Lon, also called protease La, is an ATP-dependent protease present in all kingdoms of life. It is involved in protein quality control and several regulatory processes. Eukaryotic Lon possesses three domains, an N-terminal domain, an ATPase domain and a proteolytic domain. It requires ATP hydrolysis to digest larger, intact proteins, but can cleave small, fluorogenic peptides such as Glu-Ala-Ala-Phe-MNA by only binding, but not hydrolyzing, ATP. Both ATPase and peptidase activities can be stimulated by the binding of a larger protein substrate, such as β-casein. To better understand its mechanism of action, we have prepared several single or double point mutants of four conserved residues of human mitochondrial Lon (G893, G894, T880, W770) and studied their ATPase, protease and peptidase activities.
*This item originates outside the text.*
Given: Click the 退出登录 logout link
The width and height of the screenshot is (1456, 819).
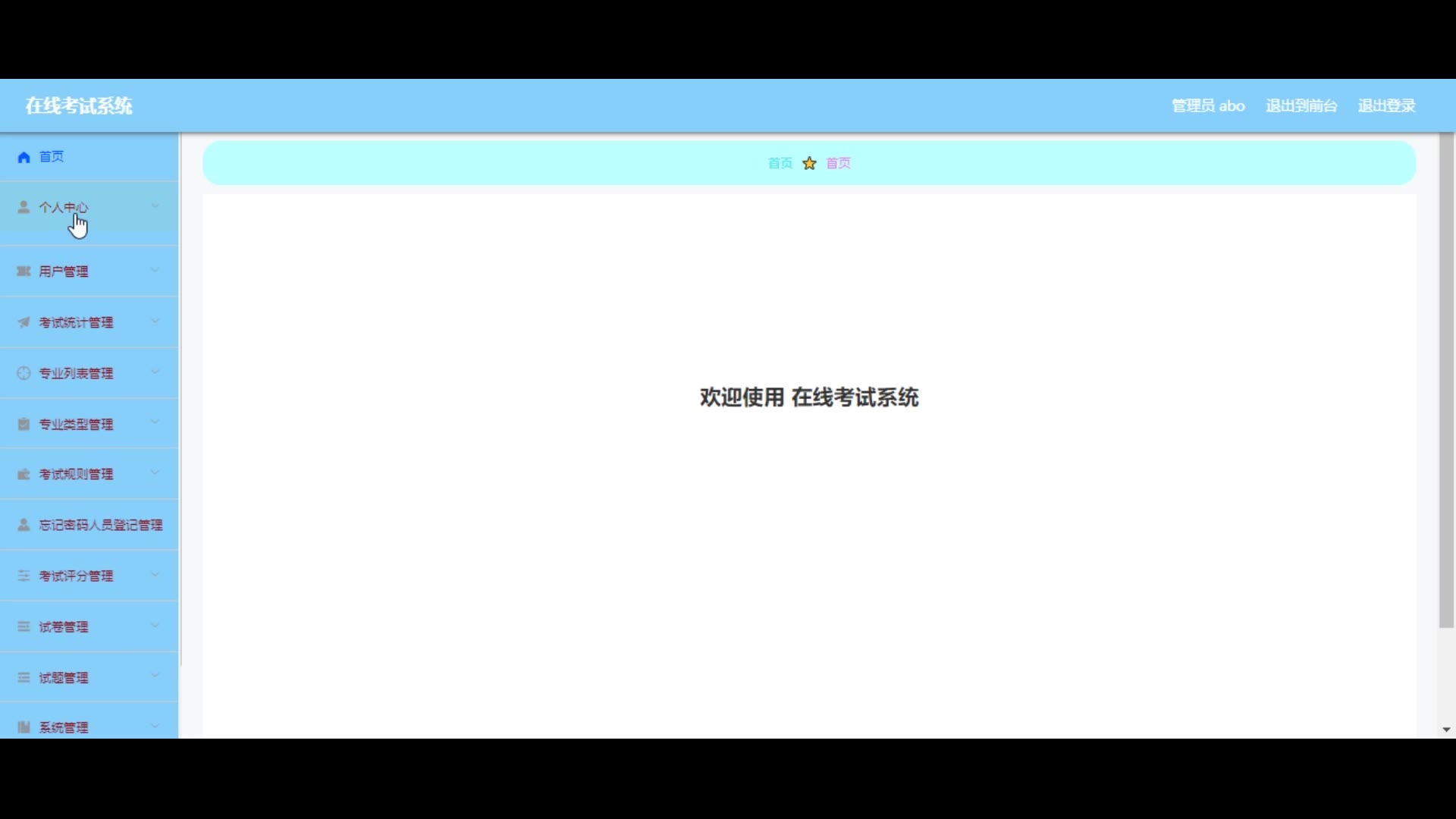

Our results show that mutations to Gly894 enhance its basal ATPase activity but do not change its β-casein-stimulated activity. The loop containing Gly893 and Gly894, which flanks Lon’s proteolytic active site, therefore appears to be involved in the conformational change that occurs upon substrate binding. Furthermore, mutations to Trp770 have the same general effects on the ATPase activity as mutations to Gly893, indicating that Trp770 is involved in ATPase stimulation. We have also established that this loop does not need to move in order to cleave small, fluorogenic peptides, but does move during the digestion of β-casein. Finally, we also noted that Lon’s ability to digest small peptides can be inhibited by moderate ATP concentrations.